(Item coordinate data)
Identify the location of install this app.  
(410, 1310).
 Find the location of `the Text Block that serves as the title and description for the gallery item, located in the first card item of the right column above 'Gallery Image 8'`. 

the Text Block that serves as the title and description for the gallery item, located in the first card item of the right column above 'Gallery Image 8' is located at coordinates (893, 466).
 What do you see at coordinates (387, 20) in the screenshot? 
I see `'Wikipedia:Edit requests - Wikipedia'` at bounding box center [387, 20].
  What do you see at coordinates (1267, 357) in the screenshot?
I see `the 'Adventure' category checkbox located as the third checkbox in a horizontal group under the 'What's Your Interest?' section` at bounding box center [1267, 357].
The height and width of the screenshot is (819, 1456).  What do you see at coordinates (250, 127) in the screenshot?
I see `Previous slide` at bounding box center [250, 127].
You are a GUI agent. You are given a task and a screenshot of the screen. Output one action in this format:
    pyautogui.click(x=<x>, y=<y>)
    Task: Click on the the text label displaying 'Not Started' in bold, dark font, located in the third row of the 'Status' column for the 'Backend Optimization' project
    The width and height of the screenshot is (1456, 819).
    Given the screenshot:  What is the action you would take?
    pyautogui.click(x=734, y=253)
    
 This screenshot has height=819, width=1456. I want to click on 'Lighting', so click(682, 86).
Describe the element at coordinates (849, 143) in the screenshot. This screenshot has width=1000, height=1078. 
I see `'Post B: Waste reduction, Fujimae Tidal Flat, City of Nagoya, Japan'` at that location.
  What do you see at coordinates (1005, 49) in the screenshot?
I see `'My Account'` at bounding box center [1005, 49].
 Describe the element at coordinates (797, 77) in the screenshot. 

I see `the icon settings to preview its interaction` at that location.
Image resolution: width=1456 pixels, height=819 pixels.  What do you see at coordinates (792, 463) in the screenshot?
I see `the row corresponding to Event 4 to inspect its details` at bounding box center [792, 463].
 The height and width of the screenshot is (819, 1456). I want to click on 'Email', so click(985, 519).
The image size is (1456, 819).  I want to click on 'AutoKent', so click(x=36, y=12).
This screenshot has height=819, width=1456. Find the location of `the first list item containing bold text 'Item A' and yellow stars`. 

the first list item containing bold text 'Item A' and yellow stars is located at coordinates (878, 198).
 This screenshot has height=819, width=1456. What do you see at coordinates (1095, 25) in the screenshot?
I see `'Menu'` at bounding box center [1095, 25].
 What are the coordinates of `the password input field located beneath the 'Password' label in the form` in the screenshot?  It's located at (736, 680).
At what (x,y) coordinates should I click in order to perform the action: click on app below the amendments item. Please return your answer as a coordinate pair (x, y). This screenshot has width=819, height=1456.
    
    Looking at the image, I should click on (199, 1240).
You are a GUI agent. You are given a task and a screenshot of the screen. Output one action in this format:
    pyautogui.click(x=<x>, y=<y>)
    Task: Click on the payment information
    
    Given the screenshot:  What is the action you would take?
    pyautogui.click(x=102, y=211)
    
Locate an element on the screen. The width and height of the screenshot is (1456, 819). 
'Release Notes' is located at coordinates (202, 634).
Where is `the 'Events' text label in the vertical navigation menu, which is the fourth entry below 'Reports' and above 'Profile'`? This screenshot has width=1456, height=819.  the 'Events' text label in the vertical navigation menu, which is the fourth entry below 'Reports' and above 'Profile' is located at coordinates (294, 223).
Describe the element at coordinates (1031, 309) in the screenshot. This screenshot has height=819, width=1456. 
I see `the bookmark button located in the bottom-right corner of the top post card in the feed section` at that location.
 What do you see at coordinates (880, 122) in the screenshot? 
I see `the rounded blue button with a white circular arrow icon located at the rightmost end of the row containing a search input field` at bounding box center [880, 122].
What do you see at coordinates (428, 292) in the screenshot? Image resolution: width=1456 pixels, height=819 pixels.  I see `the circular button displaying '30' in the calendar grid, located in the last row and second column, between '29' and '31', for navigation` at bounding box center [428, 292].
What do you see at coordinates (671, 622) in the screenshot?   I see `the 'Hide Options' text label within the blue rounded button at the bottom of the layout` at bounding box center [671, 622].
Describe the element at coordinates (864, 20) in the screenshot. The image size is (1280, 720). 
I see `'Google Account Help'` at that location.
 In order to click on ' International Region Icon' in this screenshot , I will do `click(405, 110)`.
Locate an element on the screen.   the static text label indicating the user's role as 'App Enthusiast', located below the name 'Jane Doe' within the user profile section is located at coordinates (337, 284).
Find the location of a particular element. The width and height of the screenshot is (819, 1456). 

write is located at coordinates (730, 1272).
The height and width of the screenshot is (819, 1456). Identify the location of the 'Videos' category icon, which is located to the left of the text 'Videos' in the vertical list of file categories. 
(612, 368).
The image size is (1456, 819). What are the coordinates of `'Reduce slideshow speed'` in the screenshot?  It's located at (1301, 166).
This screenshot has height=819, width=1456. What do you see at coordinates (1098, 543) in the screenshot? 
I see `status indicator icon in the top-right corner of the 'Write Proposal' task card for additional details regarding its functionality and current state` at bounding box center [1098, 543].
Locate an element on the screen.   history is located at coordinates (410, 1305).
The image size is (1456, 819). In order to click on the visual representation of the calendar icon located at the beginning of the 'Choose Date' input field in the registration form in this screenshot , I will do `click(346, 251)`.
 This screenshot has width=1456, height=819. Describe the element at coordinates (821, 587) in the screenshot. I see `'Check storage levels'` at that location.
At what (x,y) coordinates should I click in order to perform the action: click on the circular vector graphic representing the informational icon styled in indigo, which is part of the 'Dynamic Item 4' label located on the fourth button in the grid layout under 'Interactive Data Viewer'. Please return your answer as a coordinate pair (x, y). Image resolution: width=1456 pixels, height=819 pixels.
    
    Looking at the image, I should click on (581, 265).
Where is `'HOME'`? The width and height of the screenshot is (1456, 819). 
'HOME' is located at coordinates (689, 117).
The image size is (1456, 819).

• **Your instructions**
Reproduce verbatim the section of the entries above that begins with the line containing "coordinates (337, 284)." and ends with the line containing "coordinates (410, 1305).", including both of those lines.

• **Full answer**
Locate an element on the screen.   the static text label indicating the user's role as 'App Enthusiast', located below the name 'Jane Doe' within the user profile section is located at coordinates (337, 284).
Find the location of a particular element. The width and height of the screenshot is (819, 1456). 

write is located at coordinates (730, 1272).
The height and width of the screenshot is (819, 1456). Identify the location of the 'Videos' category icon, which is located to the left of the text 'Videos' in the vertical list of file categories. 
(612, 368).
The image size is (1456, 819). What are the coordinates of `'Reduce slideshow speed'` in the screenshot?  It's located at (1301, 166).
This screenshot has height=819, width=1456. What do you see at coordinates (1098, 543) in the screenshot? 
I see `status indicator icon in the top-right corner of the 'Write Proposal' task card for additional details regarding its functionality and current state` at bounding box center [1098, 543].
Locate an element on the screen.   history is located at coordinates (410, 1305).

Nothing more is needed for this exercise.